Even as input cost inflation eases, service sector output expanded at a slower pace in March, the results of a survey among purchasing managers of 400 firms by S&P Global, showed on Wednesday. Another piece of bad news is that there was no notable development on the job scenario.
The survey results showed that the Purchasing Managers’ Index (PMI) slipped to 57.8 in March as against 59.4 in February. Favourable demand conditions and new business gains helped in expansion, though at a slower pace. The service sector commands the biggest share (over 50 per cent) of Gross Value Added (GVA) of the Indian economy.
Pollyanna De Lima, Economics Associate Director at S&P Global Market Intelligence, said input price pressures in the service economy continued to subside, alongside the trend seen in manufacturing. Hence, the aggregate rate of input cost inflation moderated to a two-and-a-half-year low.
“Still, a sizeable proportion of services firms hiked their selling prices to hedge against rising costs, emboldened by favourable demand conditions. The rate of charge inflation was moderate, but has quickened since February, a trend that was matched by manufacturing,” she said.
Expansion (above 50 mark) in PMI, albeit at slower pace, has been recorded for 12 successive months. The sector saw an upturn in new work intake at the end of the last fiscal quarter. Hence, business activity rose further. In both cases, rates of expansion remained substantial, despite easing from February. With adequate capacity to meet current requirements, there was no job creation.

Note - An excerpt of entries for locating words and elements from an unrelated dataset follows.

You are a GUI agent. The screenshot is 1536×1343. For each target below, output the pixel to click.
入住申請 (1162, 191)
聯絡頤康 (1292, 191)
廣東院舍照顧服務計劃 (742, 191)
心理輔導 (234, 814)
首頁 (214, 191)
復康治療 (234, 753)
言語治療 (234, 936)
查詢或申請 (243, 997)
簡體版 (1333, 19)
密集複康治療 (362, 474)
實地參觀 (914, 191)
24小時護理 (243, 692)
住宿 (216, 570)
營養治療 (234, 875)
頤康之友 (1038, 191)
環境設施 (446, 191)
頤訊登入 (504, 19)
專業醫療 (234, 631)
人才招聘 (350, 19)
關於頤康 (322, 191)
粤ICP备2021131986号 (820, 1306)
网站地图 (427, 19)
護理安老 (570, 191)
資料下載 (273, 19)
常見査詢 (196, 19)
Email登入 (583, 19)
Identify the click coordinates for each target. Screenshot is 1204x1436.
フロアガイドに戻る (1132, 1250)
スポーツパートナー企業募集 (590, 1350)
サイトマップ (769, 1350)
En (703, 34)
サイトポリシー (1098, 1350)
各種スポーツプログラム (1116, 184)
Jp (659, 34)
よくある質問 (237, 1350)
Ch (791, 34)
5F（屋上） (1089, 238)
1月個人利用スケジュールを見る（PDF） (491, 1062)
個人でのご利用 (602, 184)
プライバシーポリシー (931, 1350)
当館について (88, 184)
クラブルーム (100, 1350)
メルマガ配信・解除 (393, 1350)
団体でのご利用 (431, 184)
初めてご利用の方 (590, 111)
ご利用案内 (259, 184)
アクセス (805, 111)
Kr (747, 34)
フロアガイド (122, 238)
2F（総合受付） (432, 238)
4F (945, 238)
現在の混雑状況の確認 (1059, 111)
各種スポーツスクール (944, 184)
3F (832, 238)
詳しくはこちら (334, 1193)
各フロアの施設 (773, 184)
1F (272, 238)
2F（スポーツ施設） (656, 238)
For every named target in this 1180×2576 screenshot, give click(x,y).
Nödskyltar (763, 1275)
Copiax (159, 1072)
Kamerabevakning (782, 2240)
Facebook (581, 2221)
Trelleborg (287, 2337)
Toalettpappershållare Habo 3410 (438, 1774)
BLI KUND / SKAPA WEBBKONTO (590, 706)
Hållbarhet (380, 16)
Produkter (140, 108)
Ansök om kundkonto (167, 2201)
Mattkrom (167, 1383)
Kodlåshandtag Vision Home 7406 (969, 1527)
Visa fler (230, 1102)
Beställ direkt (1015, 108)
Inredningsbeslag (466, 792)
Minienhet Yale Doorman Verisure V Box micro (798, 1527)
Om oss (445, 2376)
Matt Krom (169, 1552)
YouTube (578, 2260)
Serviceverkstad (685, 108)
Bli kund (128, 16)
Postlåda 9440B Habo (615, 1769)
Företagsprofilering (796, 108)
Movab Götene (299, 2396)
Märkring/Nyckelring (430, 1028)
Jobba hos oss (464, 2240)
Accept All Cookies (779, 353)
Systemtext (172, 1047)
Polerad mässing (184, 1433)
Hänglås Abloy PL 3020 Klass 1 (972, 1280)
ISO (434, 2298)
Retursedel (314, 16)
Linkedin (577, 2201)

“Weakness was seen with regard to jobs, with no change in employment seen either in services or in manufacturing, as a general lack of pressure on operating capacities and diminished confidence towards growth prospects prevented hiring activity. More firms in both sectors anticipate no change in future output from the present levels,” De Lima said. Close to 98 per cent of survey participants left payroll numbers unchanged amid sufficient staff levels for current requirements.
Upward revision in selling price
Backed by demand buoyancy, service providers shared part of their additional cost burden with clients through an upward revision to selling price. The rate of charge inflation picked up to a three-month high, but was moderate and below that seen for input prices. Capacity pressures remained mild overall, as signalled by a slight increase in outstanding business volumes. The rise in backlogs nevertheless took the current stretch of accumulation to 15 months.
Service providers were on average optimistic that output would expand in the year ahead. Demand strength and marketing efforts were the main reasons supporting business confidence. Nevertheless, “the overall level of positive sentiment fell to an eight-month low as several firms foresee no change in activity from present levels,” the survey results said.
On Monday, S&P Global reported that manufacturing PMI closed the fiscal year at 56.4 as against 55.3 in February. The manufacturing sector has a share of over 15 per cent in Gross Value Added (GVA) and is considered a job multiplier.